(Beginning of ENTRIES SUPPLIED)

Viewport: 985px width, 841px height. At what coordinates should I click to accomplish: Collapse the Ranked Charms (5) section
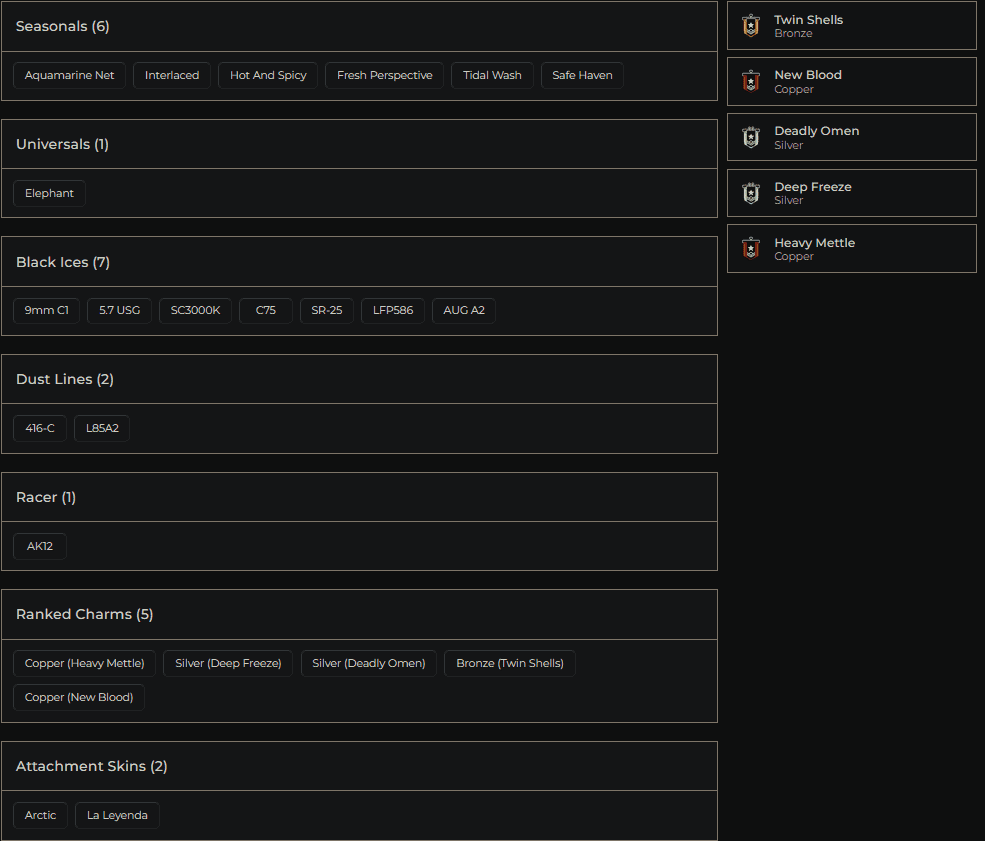[x=360, y=613]
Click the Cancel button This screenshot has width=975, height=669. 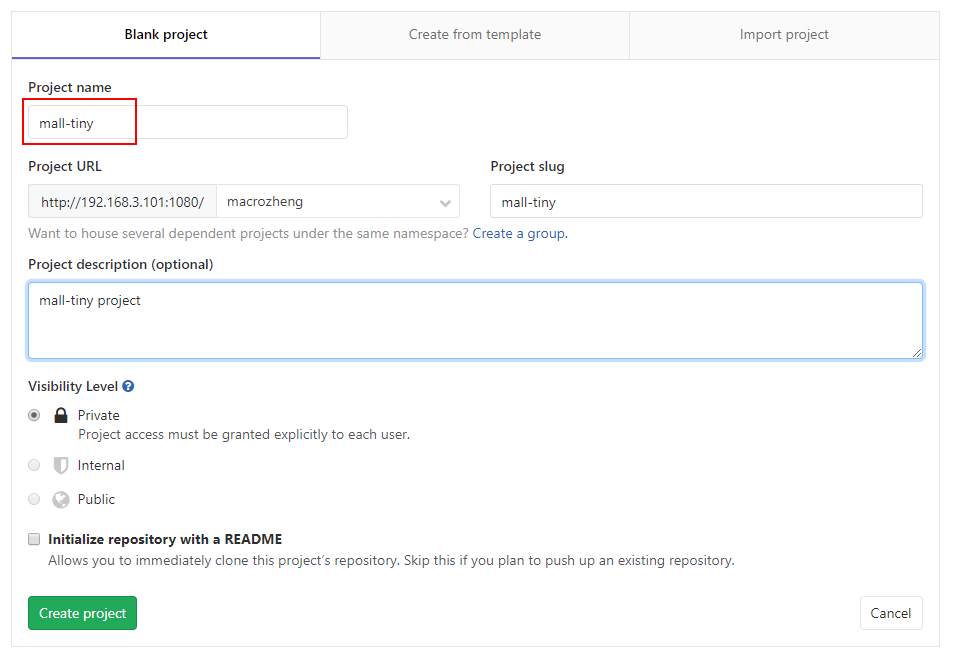tap(890, 613)
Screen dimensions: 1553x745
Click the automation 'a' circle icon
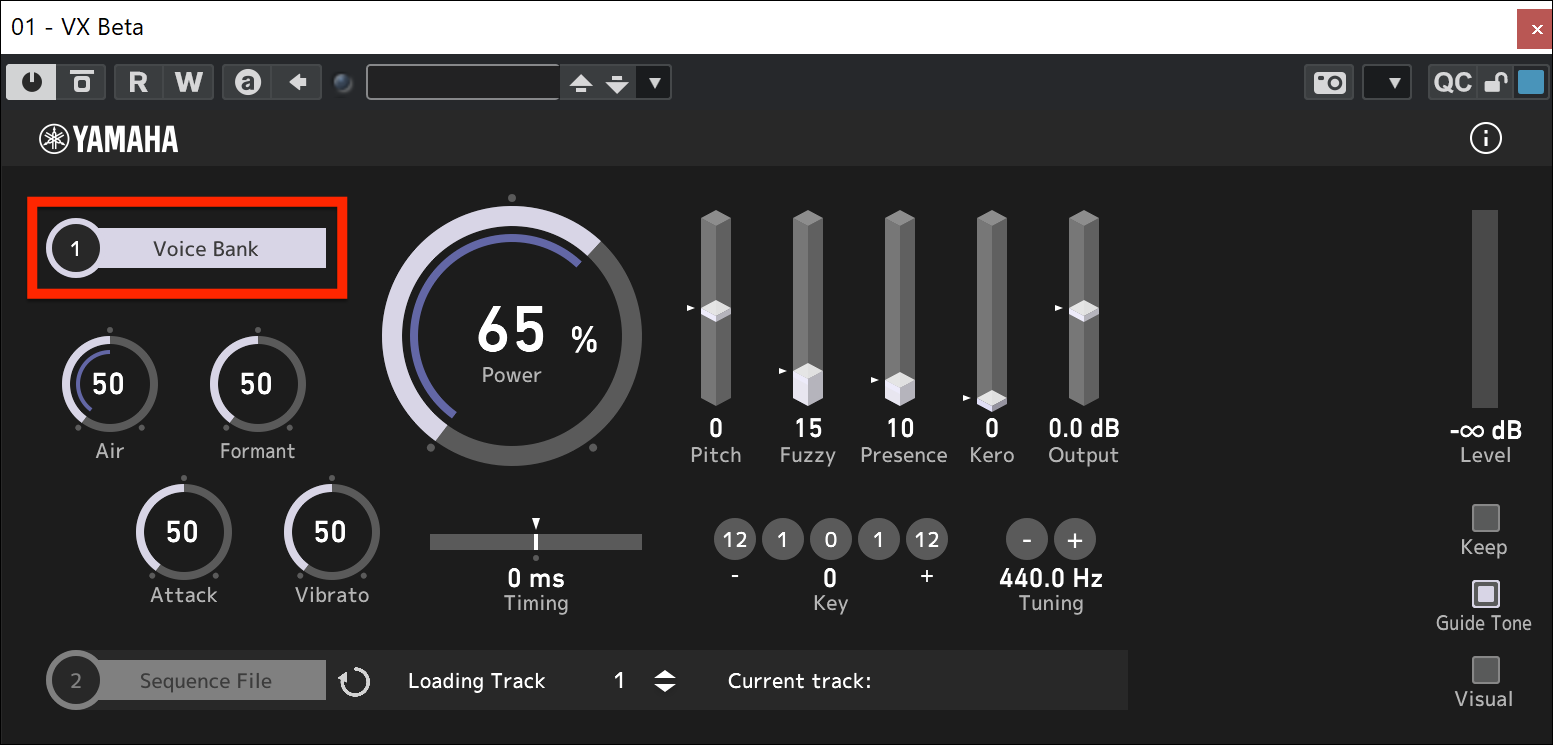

(End of ENTRIES SUPPLIED)

● WHAT YOU SHOULD DO
Which lines run from the one that holds "Screen dimensions: 1553x745" to the final line of the records above? Return them exactly, and skip the pictures.

● TASK RESPONSE
Screen dimensions: 1553x745
Click the automation 'a' circle icon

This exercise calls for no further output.